Jobs
a – Answer these questions from the article about the House committee hearing:
(i) Which member of the House GOP suggested that the committee was a partisan effort?
(ii) In what year was Gowdy elected to Congress?
(iii) What does Gowdy say his committee was the first to discover about Clinton?
b – Print the part of the hearing article that opens with the words containing "Gowdy, in his" and closes with "of the attacks.".

Article

The committee’s chairman opened the hearing with a long defense of its right to exist. Gowdy began by talking about his own work — defending his committee from allegations that it is a partisan effort disguise as a fact-finding panel. That suggestion was made by a top member of the House GOP, Majority Leader Kevin McCarthy (Calif.), a few weeks earlier. McCarthy, pressed to say what results the Republican majority had produced, noted that Clinton’s presidential poll numbers had declined after the House investigation began its work.
“There are people — frankly in both parties — that have suggested that this investigation is about you. It is not,” said Gowdy, a former prosecutor elected to Congress in 2010. “It is about what happened before, during and after the attacks that killed them. It is about what this country owes to those who risk their lives to serve it. And it is about the fundamental responsibility of government to tell the truth.”
Gowdy, in his opening statement, listed what he said were flaws in past investigations, saying they were either incomplete or too close to the Obama administration. He said that his committee was the first to discover valuable facts, including that Clinton had used a private e-mail server to conduct government business at the time of the attacks.
He said that Clinton had not been interviewed on the Hill until now because of Clinton’s own e-mail arrangement, which meant she took valuable e-mails with her when she left office.
“You kept the public record to yourself for almost two years,” Gowdy said. “And it was you and your attorneys who decided what to turn in and what to delete.”

(Part of a data file)
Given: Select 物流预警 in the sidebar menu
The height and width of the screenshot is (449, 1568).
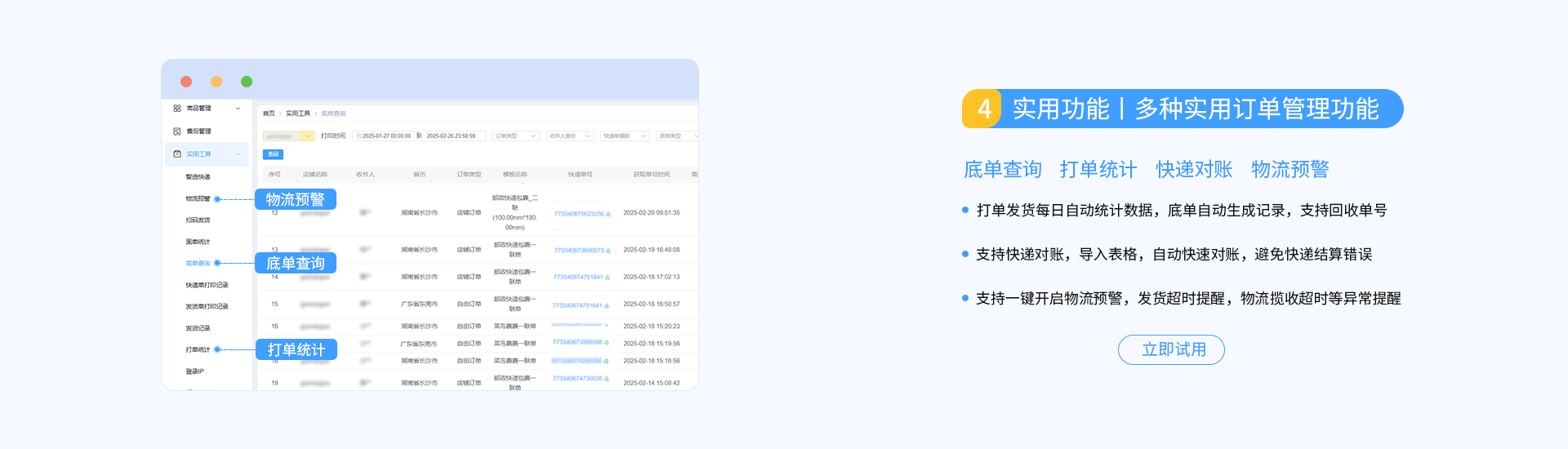Looking at the screenshot, I should [x=198, y=199].
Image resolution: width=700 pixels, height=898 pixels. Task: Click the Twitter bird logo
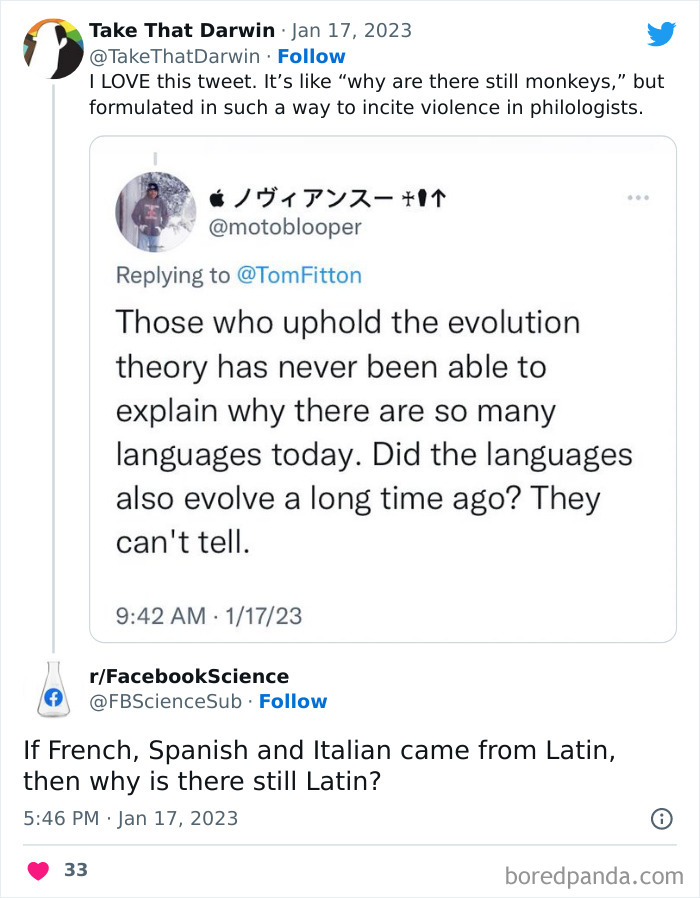click(662, 33)
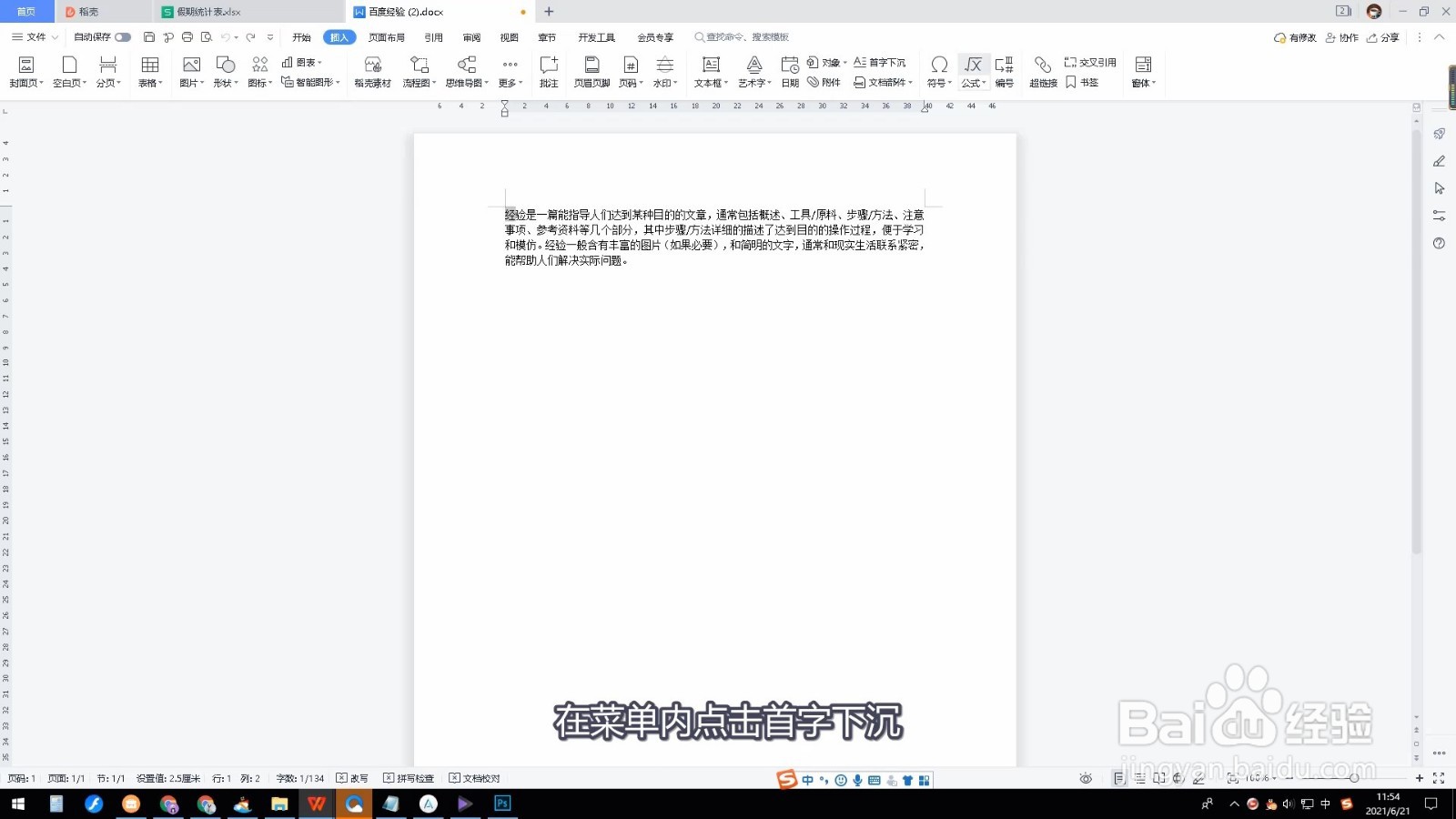
Task: Enable eye protection mode in status bar
Action: [x=1086, y=778]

Solution list
a –
(i) Majority Leader Kevin McCarthy (Calif.)
(ii) 2010
(iii) Clinton had used a private e-mail server to conduct government business at the time of the attacks.

b –
Gowdy, in his opening statement, listed what he said were flaws in past investigations, saying they were either incomplete or too close to the Obama administration. He said that his committee was the first to discover valuable facts, including that Clinton had used a private e-mail server to conduct government business at the time of the attacks.